**EXERCISE DIRECTIONS:** Within the records below, how many lines hold the string "width"? State that number and nothing else.

**DATA SECTION:**
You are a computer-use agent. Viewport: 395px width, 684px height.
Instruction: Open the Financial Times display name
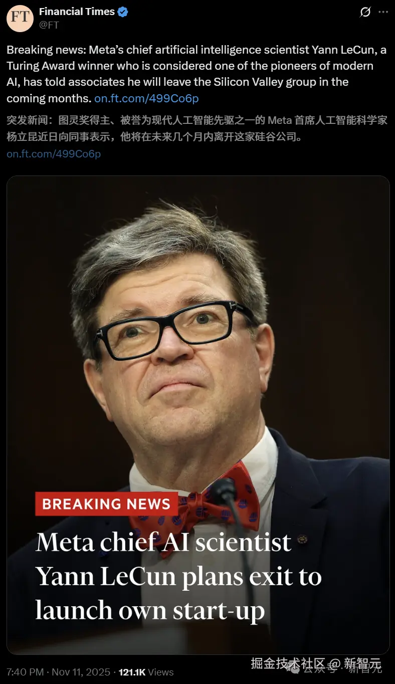tap(77, 12)
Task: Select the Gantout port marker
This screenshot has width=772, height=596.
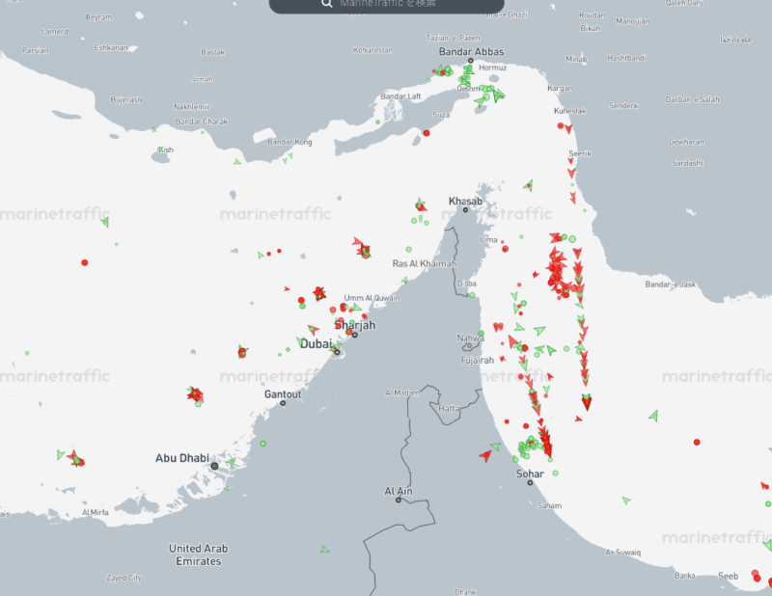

**RESPONSE AREA:** 2